### Provided passage
Videodrome (1983) movie poster

(1983) director David Cronenberg
viewed: 11/02/2011

Videodrome is very much a horror film of its era.  It’s science fiction for your Betamax.  But it’s also Cronenberg, which means it’s pretty far out.  And it features some very iconic special effects from Rick Baker, which offers images that linger in the brain.

It stars a very young James Woods as an owner of an independent television channel who defines his brand with edginess and provocation.  Fed up with soft-core pornography, he’s on the hunt for something more “out there” and disturbing and finally, a techie who works for him taps into a signal of “Videodrome”, a show that is essentially torture and snuff, though initially Woods thinks it’s a fabrication.

He meets Debbie Harry on a talk show and her kinkiness digs into the torture porn far more deeply than his own does.

But here’s the thing: once you start watching it, you start hallucinating, you develop a brain tumor, and the connection with television becomes physical.  This is the Cronenberg of disease and the body and the wacky images that come with that bizarre obsession, such as Woods developing a 6 inch horizontal opening on his stomach into which guns can be lost and found.

### Exercise tasks
a) In the Videodrome review, who is credited with the film's special effects?
b) Please carry the Videodrome review on from its last sentence.
The items that come next aren't needed for this work.

### Data provided
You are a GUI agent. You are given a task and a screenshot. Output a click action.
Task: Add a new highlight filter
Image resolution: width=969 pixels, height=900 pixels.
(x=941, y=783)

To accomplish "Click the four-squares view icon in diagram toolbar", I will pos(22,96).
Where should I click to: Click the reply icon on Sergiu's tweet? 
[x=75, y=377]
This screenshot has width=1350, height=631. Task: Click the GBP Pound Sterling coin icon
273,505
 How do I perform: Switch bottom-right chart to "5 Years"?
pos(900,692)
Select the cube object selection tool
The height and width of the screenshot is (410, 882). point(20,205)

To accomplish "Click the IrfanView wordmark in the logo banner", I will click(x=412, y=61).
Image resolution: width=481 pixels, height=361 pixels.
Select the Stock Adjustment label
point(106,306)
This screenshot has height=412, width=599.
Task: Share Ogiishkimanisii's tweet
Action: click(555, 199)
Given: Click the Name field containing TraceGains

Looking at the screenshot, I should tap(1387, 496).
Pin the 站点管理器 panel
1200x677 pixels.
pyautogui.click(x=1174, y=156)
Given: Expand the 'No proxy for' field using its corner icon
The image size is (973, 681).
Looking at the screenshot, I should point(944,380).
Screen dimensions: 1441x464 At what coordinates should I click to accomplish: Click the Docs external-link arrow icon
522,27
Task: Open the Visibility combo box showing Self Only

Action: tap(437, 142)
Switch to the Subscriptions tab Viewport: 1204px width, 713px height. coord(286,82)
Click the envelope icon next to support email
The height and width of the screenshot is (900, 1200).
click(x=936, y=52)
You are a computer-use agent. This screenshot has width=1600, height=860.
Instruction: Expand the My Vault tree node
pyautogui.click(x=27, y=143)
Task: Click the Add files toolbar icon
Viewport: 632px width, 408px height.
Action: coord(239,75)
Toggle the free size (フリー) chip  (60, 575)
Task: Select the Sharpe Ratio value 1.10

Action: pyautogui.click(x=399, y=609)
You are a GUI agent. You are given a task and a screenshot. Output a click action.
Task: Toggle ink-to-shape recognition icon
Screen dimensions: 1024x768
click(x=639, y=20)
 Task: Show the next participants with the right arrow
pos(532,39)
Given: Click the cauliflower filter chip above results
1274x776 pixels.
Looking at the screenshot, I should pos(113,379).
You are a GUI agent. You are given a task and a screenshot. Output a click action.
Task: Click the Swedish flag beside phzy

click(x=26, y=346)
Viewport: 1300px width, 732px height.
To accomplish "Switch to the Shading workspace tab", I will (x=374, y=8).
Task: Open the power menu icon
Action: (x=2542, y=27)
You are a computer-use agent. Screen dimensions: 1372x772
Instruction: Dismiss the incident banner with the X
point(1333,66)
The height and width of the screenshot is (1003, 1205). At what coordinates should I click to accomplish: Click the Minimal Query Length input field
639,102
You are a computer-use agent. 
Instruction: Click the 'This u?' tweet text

### Outputs by task
a) Rick Baker.

b)
There is a campiness to some of the proceedings, but there is a knowing level of humor as well, such as when one of the villain’s tells Woods, “You’ll forgive me if I don’t stay around to watch. I just can’t cope with the freaky stuff. ”  That is a laugh out loud moment.

Technology, having changed so dramatically since 1983, has made this film, whose focus is technology, oddly quaint.  The giant televisions, the huge VCR, the fact that it’s a cathode ray that delivers the infection really emphasizes the era of which it was made.  I don’t know if that is necessarily a criticism, though science fiction usually tends to try to suggest ideas or fears that can carry forward, but this Videodrome is a nightmare of the early 1980’s.  A time capsule of sorts, but still a very apt selection from Cronenberg’s oeuvre.

It’s also notable perhaps for the “Celebrity Skin” aspect of Debbie Harry.  But maybe that is me dating myself.